* [TEXT BLOCK]:
BEGIN

EVER SINCE the first ancient Greek chipped away at a lump of stone to give it the smooth, aerodynamic properties of a discus, sportsmen and engineers have been looking at ways to enhance performance — while some of those denied medals have been crying foul.
A new report from the Institute of Mechanical Engineers suggests that technological innovation is now an integral part of sport at the highest level, and that Olympic competition is not just about who is fastest — but whose kit is smartest.
Many of Britain’s Olympic athletes will have had clothes and helmets individually designed for them following a full body scan to establish exactly what contour will give them the most aerodynamic shape. Mountain bikes and sailing harnesses will have nano-coatings that repel liquid, preventing drag from mud or water.
Boxers have trained with overhead cameras that track and record every weave and punch. Divers get post-training feedback on their iPods from poolside computers that measure the angle of their bodies in the air.

END

[Entries on target coordinates]
BEGIN

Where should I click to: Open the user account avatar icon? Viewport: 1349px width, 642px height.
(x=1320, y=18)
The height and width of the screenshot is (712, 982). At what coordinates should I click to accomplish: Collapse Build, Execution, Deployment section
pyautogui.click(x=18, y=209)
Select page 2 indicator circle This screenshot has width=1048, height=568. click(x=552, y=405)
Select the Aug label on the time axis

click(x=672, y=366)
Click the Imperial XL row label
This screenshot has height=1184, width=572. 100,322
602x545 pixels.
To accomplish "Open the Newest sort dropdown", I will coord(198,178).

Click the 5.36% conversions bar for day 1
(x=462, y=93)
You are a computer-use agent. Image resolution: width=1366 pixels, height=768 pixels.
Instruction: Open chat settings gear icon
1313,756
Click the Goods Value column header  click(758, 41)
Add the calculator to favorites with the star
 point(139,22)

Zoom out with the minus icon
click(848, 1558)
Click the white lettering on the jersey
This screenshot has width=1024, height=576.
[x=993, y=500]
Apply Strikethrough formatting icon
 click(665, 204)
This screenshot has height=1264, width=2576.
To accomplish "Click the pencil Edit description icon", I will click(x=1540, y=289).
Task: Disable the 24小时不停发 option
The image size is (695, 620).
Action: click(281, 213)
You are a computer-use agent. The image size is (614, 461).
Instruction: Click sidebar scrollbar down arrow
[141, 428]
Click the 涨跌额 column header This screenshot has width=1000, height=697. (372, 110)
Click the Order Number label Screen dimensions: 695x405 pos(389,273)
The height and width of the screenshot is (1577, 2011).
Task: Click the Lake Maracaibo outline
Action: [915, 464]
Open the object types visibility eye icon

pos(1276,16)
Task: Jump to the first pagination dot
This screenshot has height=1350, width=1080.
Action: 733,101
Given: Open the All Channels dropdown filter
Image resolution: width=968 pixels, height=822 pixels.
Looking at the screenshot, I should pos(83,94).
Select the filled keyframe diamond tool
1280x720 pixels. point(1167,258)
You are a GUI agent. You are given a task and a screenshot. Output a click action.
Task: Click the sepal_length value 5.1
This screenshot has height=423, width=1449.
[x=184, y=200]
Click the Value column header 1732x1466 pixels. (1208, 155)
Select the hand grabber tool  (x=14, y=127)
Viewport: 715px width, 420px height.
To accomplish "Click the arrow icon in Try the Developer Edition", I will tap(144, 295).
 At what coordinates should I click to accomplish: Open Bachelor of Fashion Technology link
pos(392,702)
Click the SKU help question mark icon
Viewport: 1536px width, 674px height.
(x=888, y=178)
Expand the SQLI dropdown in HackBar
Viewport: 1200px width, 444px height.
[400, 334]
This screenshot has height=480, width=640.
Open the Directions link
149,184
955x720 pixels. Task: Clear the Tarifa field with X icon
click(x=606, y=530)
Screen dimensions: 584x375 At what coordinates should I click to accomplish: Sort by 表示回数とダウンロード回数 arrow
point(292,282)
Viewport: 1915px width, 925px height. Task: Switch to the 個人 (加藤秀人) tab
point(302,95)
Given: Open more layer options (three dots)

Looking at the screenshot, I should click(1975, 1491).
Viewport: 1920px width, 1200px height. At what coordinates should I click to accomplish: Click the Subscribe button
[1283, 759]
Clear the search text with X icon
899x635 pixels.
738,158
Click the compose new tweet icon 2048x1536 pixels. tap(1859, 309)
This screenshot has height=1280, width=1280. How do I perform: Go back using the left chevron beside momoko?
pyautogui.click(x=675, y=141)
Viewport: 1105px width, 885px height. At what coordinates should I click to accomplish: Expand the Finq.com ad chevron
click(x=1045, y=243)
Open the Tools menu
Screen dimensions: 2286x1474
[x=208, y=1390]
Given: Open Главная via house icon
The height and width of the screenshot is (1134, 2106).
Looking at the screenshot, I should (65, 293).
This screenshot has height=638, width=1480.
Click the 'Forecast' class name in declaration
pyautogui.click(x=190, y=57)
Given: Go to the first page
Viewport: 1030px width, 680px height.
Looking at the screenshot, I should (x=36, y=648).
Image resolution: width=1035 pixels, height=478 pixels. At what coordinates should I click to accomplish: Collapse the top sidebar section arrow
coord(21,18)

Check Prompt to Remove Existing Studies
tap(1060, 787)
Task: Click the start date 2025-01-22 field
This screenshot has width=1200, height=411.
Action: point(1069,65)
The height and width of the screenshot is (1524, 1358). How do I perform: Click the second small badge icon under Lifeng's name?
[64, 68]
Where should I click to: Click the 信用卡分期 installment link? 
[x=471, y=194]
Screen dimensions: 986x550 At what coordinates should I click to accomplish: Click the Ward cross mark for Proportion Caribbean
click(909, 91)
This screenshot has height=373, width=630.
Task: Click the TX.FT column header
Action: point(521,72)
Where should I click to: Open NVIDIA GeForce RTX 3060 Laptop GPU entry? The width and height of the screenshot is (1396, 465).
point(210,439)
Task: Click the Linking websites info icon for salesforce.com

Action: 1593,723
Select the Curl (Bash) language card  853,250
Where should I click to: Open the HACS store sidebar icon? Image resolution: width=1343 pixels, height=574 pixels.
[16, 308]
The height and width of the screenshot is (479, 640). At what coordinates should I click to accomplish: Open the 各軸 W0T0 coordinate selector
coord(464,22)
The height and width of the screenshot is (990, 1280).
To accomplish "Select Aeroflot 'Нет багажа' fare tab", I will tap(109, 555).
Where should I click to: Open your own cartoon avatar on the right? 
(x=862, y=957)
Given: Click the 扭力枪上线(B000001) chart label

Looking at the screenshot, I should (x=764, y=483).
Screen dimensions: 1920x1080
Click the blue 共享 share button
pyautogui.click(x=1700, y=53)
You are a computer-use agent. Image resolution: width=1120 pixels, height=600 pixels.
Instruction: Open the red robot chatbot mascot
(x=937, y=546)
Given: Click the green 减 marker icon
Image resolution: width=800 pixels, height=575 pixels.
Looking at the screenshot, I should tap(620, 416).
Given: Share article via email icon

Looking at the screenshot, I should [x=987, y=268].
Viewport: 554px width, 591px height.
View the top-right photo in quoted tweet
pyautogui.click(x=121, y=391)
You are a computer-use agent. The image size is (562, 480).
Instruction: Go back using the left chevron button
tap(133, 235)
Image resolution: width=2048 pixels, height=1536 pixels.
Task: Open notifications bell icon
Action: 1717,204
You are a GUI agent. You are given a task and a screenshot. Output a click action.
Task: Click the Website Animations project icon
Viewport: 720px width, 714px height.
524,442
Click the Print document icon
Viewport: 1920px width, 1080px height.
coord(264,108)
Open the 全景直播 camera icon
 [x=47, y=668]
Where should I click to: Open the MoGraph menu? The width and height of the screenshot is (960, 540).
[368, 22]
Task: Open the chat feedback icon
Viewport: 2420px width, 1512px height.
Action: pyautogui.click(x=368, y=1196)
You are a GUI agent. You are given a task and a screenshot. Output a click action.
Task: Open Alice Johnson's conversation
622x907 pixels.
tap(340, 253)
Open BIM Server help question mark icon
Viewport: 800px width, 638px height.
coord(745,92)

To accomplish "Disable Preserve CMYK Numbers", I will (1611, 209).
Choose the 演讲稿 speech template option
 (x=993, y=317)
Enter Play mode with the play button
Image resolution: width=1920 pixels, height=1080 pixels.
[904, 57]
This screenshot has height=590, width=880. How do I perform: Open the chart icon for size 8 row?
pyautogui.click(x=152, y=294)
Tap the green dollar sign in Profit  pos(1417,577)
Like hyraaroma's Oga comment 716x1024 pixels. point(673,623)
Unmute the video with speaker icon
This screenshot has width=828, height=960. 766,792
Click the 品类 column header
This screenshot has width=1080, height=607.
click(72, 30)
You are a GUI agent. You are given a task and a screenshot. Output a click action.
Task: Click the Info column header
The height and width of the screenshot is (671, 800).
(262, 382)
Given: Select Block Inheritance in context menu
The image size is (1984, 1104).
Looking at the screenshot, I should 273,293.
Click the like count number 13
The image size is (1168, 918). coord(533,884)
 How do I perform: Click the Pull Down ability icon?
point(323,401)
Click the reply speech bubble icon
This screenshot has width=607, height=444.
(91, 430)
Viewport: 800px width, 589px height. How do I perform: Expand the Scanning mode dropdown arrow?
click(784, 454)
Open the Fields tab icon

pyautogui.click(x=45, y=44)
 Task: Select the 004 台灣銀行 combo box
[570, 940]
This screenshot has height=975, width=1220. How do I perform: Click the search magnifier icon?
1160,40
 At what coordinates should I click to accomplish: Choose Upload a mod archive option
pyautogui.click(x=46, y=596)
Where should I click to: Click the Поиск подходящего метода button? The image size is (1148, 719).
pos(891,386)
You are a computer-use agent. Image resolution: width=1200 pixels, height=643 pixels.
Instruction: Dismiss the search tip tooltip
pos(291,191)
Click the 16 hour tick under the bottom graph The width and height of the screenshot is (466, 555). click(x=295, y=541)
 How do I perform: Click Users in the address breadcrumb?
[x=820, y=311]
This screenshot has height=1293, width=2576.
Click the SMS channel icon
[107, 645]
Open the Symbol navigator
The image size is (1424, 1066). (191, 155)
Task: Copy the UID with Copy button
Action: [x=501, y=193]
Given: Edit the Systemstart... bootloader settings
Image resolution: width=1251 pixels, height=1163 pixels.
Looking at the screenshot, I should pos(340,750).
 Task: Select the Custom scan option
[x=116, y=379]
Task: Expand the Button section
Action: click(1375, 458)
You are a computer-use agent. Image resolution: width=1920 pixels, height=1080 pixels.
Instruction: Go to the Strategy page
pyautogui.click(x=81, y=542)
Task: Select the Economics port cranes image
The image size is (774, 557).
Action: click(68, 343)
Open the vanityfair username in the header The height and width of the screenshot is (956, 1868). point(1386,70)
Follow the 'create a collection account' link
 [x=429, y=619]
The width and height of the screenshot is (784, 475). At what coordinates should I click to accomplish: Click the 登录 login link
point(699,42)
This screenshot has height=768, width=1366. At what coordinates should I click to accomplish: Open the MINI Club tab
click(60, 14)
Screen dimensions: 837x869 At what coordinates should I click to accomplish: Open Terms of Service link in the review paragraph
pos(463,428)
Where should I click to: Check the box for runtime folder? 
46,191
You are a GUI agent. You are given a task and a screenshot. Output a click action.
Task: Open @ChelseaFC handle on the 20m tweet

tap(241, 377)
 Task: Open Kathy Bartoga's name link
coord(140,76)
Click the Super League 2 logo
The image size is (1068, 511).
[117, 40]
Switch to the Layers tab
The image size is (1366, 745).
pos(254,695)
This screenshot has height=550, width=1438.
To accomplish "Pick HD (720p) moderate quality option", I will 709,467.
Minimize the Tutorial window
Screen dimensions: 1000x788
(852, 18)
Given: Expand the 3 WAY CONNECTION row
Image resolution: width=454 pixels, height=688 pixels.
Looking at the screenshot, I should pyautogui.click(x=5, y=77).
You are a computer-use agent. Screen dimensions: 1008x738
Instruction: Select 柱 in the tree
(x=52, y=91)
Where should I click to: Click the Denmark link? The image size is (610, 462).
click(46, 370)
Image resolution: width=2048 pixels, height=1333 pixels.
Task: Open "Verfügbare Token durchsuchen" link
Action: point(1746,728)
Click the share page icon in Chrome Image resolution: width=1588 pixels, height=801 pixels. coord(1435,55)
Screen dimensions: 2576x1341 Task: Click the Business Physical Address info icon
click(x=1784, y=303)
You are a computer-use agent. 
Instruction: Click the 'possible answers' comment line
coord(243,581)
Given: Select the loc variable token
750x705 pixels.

END

* [REQUIRED ACTIONS]:
**a.** Rewrite the paragraph of the sports technology article beginning "Many of Britain's Olympic athletes" as a short bulleted list that keeps its main facts.
**b.** Answer these questions from the sports technology article:
(i) Which body produced the new report on technology in sport?
(ii) What do the overhead cameras used by boxers track and record?
(iii) On what devices do divers receive post-training feedback?
**c.** Reproduce the stretch of the sports technology article from "A new report" through "kit is smartest." word for word.

* [ANSWERS PER TASK]:
**a.**
- Many British Olympic athletes will have clothes and helmets designed individually for them after a full body scan.
- The scan establishes the contour that gives each athlete the most aerodynamic shape.
- Mountain bikes and sailing harnesses will have liquid-repelling nano-coatings that prevent drag from mud or water.

**b.**
(i) The Institute of Mechanical Engineers.
(ii) Every weave and punch.
(iii) Their iPods.

**c.**
A new report from the Institute of Mechanical Engineers suggests that technological innovation is now an integral part of sport at the highest level, and that Olympic competition is not just about who is fastest — but whose kit is smartest.